To say the agency merely recovered from the Diet Pepsi debacle would be an understatement. Over the following months, it went on a new-business binge that even longtime industry observers have trouble finding a precedent to match. By the end of the year, Mr. Robertson, in a potential sign of accounts to come, was even getting public shout-outs from Procter & Gamble Co. Chief Marketing Officer Jim Stengel, after the agency was added to the P&G roster following its acquisition of BBDO client Gillette Co.
BBDO, which brought in Fallon and Lowe vet Mark Goldstein to lead its new-business efforts, won in a lot of different ways. It shared in the Omnicom win of Bank of America, a $600 million review that was the biggest of the year; it turned project work for E-Trade into an agency of record relationship. To clinch Mitsubishi, it bested a field of tough rivals.
Team pitch for Lowe’s
To bring in the Lowe’s business, the BBDO pitch team collaborated with events, multicultural and sports-marketing specialist agencies to come up with the insights that won the day. “They got the rational and emotional qualities of the brand rather quickly,” says Pete Woods, VP-advertising at Lowe’s. “And they brought a holistic team to the table that wasn’t defined by the bricks and mortar of BBDO.”
Being able to play well with others is increasingly important in today’s media landscape where consumers have to be reached on cellphones, PDAs and any number of other digital channels, as well as traditional media. That’s why marketers talk so much about ideas that can cross media, and why it’s so tough for any one agency to be fluent in all those media languages.
“What we like more and more is their brainpower and how they’re attacking things strategically,” says Steve Pacheco, director-advertising for FedEx Corp., a client since 1989. “They’re partnering more often with smart people, especially in the new-media space, when in the old days they would have stayed within the confines of BBDO. It’s become a much more open and flexible shop.”

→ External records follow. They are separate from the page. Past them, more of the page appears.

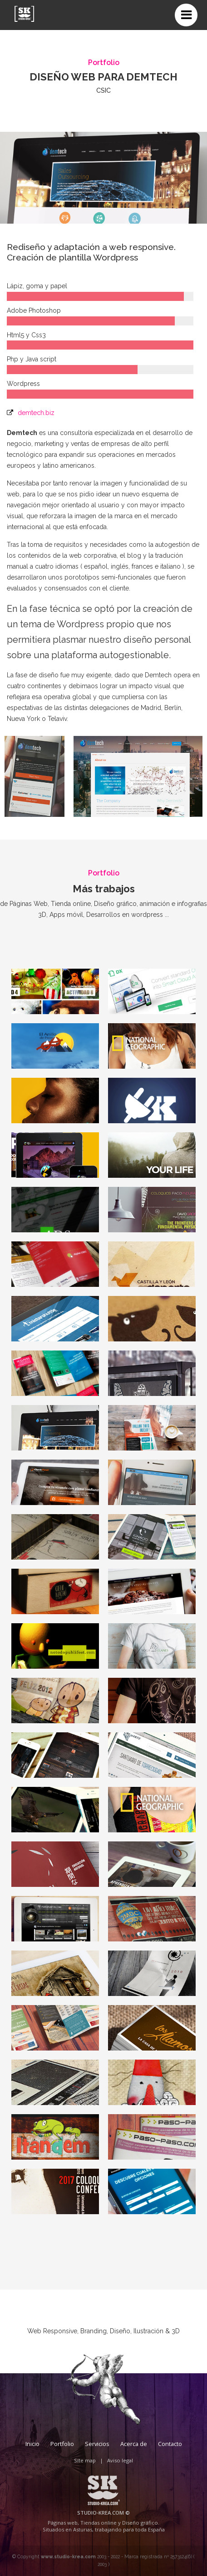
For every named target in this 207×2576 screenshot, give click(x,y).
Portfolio (62, 2444)
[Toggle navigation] (186, 15)
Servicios (97, 2444)
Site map (85, 2460)
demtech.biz (36, 412)
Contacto (170, 2444)
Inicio (32, 2444)
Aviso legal (120, 2460)
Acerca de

That versatility came after uprooting layers of executive bureaucracy and flattening reporting structures for both account teams and creative departments. It’s a stab at that idea of the global boutique, a perhaps unattainable agency model that is streamlined and accountable but still has a deep enough bench to reconfigure to meet the demands of prospective accounts. “We’ve really tried to strip out bureaucracy,” says Mr. Osborn. “I like to say we’re proud of being a big agency, and we bring all those resources. For instance, every team we put together to pursue a piece of business this year was a different, customized team. But we try to organize like a small agency.”
As BBDO moves forward an obvious challenge will be trying to encroach on the turf that smaller, creative agencies have dominated: generating a big, infectious ad idea that wins Cannes Lions and brings in the real coin of the marketing realm: buzz. What’s missing is its “Subservient Chicken,” the Crispin Porter & Bogusky Web stunt for Burger King, or “Grrr,” the Wieden & Kennedy idea for Honda U.K. that dominated awards shows last year -- what Mr. Robertson describes as “ceiling-shattering pieces of work.”
Strong Internet work
In 2005, Mr. Lubars and company made marginal improvements, especially in its print and outdoor work for HBO and Pepsi’s Aquafina and Mountain Dew. A campaign for eBay showed off more integrated thinking. Strong Internet work from interactive Atmosphere BBDO also supplemented big, effective TV blasts for Cingular.
Trying to one-up its own business performance, however, will be another story entirely. While advancing on P&G’s roster will be the No. 1 mission, Mr. Goldstein, exec VP-chief marketing officer of BBDO North America, estimates there are 75 or so categories that BBDO could still handle, chief among them fashion and apparel.